Front Psychol. 2015 Jul 24;6:1049. doi: 10.3389/fpsyg.2015.01049. eCollection 2015.
In everyday interactions, humans naturally exhibit behavioral cues, such as gaze and head movements, that signal their intentions while interpreting the behavioral cues of others to predict their intentions. Such intention prediction enables each partner to adapt their behaviors to the intent of others, serving a critical role in joint action where parties work together to achieve a common goal. Among behavioral cues, eye gaze is particularly important in understanding a person's attention and intention. In this work, we seek to quantify how gaze patterns may indicate a person's intention. Our investigation was contextualized in a dyadic sandwich-making scenario in which a "worker" prepared a sandwich by adding ingredients requested by a "customer." In this context, we investigated the extent to which the customers' gaze cues serve as predictors of which ingredients they intend to request. Predictive features were derived to represent characteristics of the customers' gaze patterns. We developed a support vector machine-based (SVM-based) model that achieved 76% accuracy in predicting the customers' intended requests based solely on gaze features. Moreover, the predictor made correct predictions approximately 1.8 s before the spoken request from the customer. We further analyzed several episodes of interactions from our data to develop a deeper understanding of the scenarios where our predictor succeeded and failed in making correct predictions. These analyses revealed additional gaze patterns that may be leveraged to improve intention prediction. This work highlights gaze cues as a significant resource for understanding human intentions and informs the design of real-time recognizers of user intention for intelligent systems, such as assistive robots and ubiquitous devices, that may enable more complex capabilities and improved user experience.

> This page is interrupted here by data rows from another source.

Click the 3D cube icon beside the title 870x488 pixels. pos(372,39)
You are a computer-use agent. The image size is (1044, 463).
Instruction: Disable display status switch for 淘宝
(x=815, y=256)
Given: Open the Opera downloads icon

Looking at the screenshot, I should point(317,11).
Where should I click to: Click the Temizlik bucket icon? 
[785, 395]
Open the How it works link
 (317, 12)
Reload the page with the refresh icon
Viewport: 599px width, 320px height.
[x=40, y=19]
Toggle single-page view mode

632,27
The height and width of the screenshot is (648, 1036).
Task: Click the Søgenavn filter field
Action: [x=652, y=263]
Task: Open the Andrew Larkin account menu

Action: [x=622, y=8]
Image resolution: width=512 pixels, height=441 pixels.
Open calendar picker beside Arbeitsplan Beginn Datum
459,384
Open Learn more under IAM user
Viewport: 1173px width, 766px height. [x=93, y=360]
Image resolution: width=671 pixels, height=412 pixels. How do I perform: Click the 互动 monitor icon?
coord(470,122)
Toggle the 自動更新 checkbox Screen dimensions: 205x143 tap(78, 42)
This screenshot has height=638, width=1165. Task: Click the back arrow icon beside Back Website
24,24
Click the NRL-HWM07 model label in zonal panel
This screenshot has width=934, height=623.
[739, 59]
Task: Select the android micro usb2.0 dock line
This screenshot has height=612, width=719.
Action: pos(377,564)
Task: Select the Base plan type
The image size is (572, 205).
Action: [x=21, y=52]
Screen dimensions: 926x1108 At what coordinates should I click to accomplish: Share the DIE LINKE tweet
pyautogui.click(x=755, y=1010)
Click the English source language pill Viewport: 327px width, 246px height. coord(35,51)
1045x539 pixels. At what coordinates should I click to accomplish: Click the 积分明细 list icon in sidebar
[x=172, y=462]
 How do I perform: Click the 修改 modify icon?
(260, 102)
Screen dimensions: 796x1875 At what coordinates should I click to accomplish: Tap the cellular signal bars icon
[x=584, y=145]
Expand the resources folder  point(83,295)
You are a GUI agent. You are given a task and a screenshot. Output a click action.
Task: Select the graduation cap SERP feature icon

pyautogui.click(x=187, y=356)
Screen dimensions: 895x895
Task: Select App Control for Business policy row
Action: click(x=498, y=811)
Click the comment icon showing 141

在日常互动中,人类会自然地展现出行为线索,如目光和头部动作,这些线索在传达自身意图的同时,也会解读他人的行为线索以预测其意图。这种意图预测使每个参与者能够根据他人的意图调整自己的行为,在各方共同努力实现共同目标的联合行动中发挥着关键作用。在行为线索中,目光注视在理解一个人的注意力和意图方面尤为重要。在这项研究中,我们试图量化目光模式如何可能表明一个人的意图。我们的调查以二元制三明治制作场景为背景,其中“工人”按照“顾客”要求添加食材来制作三明治。在此背景下,我们研究了顾客的目光线索在多大程度上可作为他们打算要求添加何种食材的预测指标。我们提取了预测特征来代表顾客目光模式的特点。我们开发了一个基于支持向量机(SVM)的模型,该模型仅基于目光特征就能以76%的准确率预测顾客的预期要求。此外,该预测器在顾客口头提出要求前约1.8秒就能做出正确预测。我们进一步分析了数据中的几段互动情节,以更深入地了解我们的预测器做出正确预测和预测失败的场景。这些分析揭示了其他可能有助于改进意图预测的目光模式。这项研究突出了目光线索作为理解人类意图的重要资源,并为智能系统(如辅助机器人和普及设备)的用户意图实时识别器的设计提供了参考,这些系统可能具备更复杂的功能并改善用户体验。